Bundeswehr-General a.D. Harald Kujat relativiert den amerikanischen Vorschlag, die NATO könne künftig als eine Art Weltpolizei eingesetzt werden. Zwar gebe es keine Konkurrenz zur NATO, so Kujat. Doch sie habe begrenzte militärische Fähigkeiten - zudem wäre jeder Einsatz mit allen 28 Mitgliedern abzustimmen.

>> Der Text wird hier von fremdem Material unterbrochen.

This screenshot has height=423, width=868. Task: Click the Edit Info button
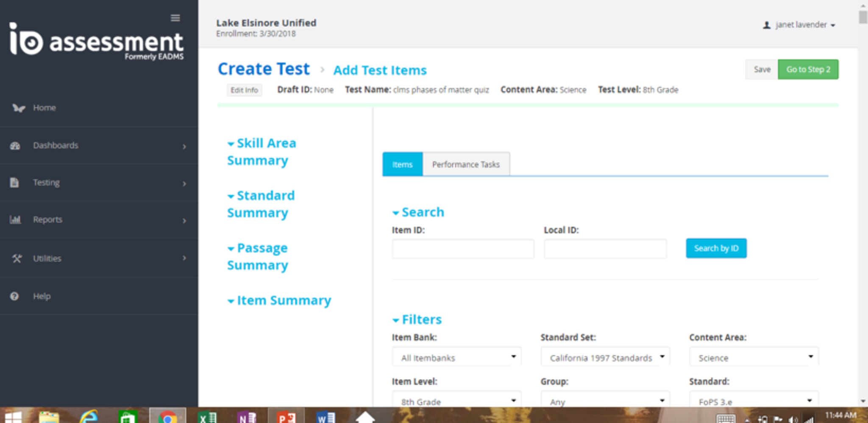click(x=244, y=90)
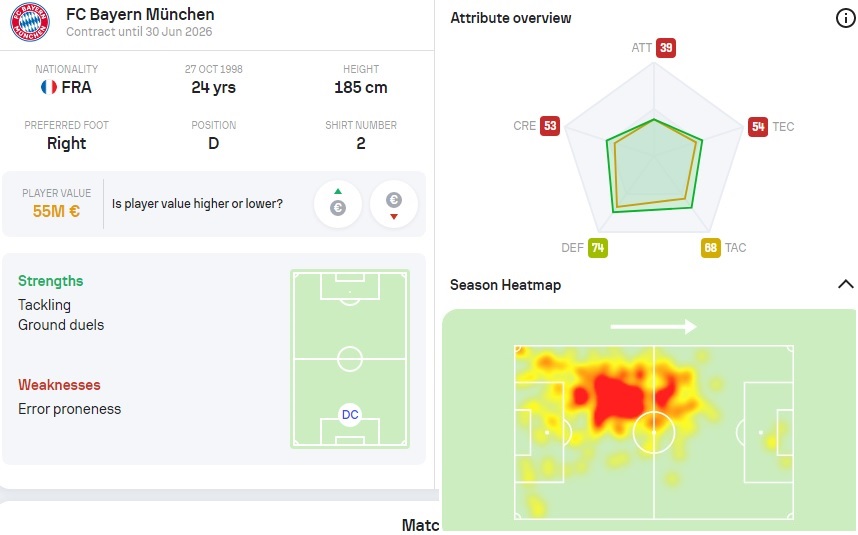Open the attribute overview info icon

click(x=844, y=18)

General a.D. Harald Kujat im Gespräch mit Dirk Müller |
    Dirk Müller: Die Staats- und Regierungschefs der NATO müssen bei ihrem Gipfeltreffen heute und morgen eine lange Themenliste erarbeiten. Eine neue Strategie muss her, was passiert mit dem Problemfall Afghanistan, was passiert mit dem Problemfall Russland, es geht um die NATO-Erweiterung, wie viele Staaten dürfen und sollen noch beitreten, und wer wird künftiger Generalsekretär.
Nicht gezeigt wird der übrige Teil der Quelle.